Multiple daily resets: At around 5, 10, and 15 minutes, the daily quota resets (16→39, 8→38 and 13→39) while requests continue to succeed
Weekly exhaustion: At 1076 (≈18 minutes), weekly quota hits zero and requests begin failing with 429 status
Cascading enforcement: At 1076 and 1117 (≈18-19 minutes), the system explicitly detects that weekly quota is blocking requests despite daily quota having 23-24 tokens available - this is the key demonstration of hierarchical enforcement
Full recovery: At 1267 (≈21 minutes), both quotas reset and requests succeed again

Key Learning: The hierarchical limit enforcement ensures that weekly quota acts as the ultimate cost ceiling. Even when daily quota resets, exhausted weekly quota continues to block requests.
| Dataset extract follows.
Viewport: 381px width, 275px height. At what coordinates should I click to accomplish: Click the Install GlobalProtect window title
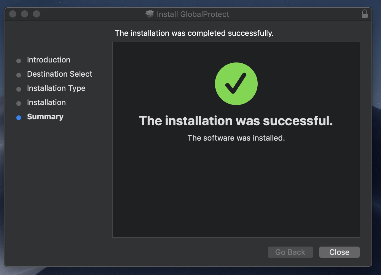click(193, 14)
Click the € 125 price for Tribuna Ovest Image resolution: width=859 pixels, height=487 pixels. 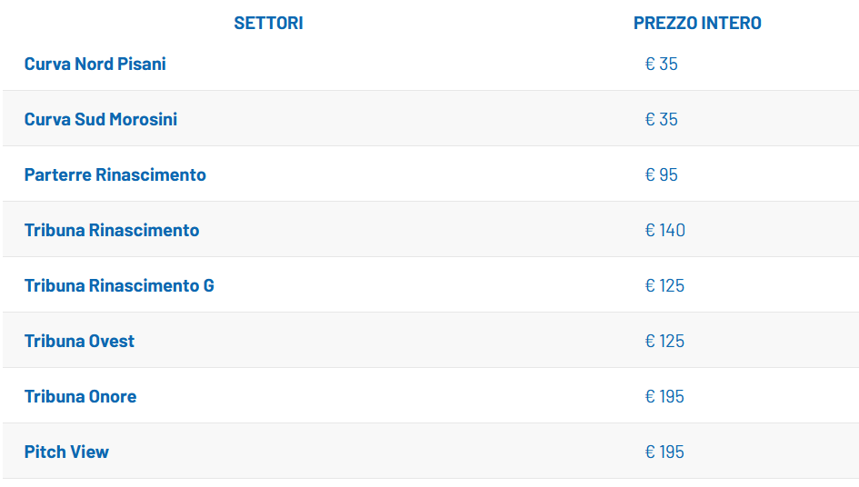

This prevents sophisticated attacks where users try to game the system by timing requests around daily reset windows.

Summary

This hands-on implementation demonstrates how to build rate limiting for GenAI APIs with multiple protection layers:

Architectural Takeaways:

Multi-level protection is essential: minute-level rate limiting handles bursts, daily quotas prevent sustained abuse, and weekly quotas provide ultimate cost ceilings
Hierarchical enforcement prevents gaming: all layers must approve a request, making it impossible to exploit reset timing
Optimistic locking with refunds enables accurate cost tracking even when exact costs are only known post-generation
Redis-backed state provides atomic operations and distributed consistency for production deployments

Implementation Insights:

Token bucket continuous refill is more granular than discrete intervals, improving user experience during legitimate bursts
Automatic quota resets reduce operational overhead - no manual intervention needed
Background metrics collection enables real-time observability without impacting request performance
Cost estimation with true-up accounting (provisional reservation + correction) handles unpredictable GenAI costs

The complete project code, including FastAPI implementation, Redis storage layer, k6 load tests, and dashboard visualization, is available at https://github.com/handsonarchitects/denial-of-wallet-demo.

We encourage you to clone the repository, run the scenarios, and experiment with different configurations:

Adjust bucket capacity and refill rates to see burst behavior change
Modify quota windows to match your business requirements
Add new scenarios to test edge cases specific to your application
Extend the implementation with per-user quotas, priority tiers, or cost-based pricing

Final Thoughts

Building cost-aware rate limiting is no longer optional for production GenAI applications. The unpredictable cost variability of agentic workflows, combined with the ease of programmatic access, makes Denial of Wallet attacks a real and present risk. Start with the patterns demonstrated in this series, measure your actual usage, and tune the limits to protect your budget while serving legitimate users effectively.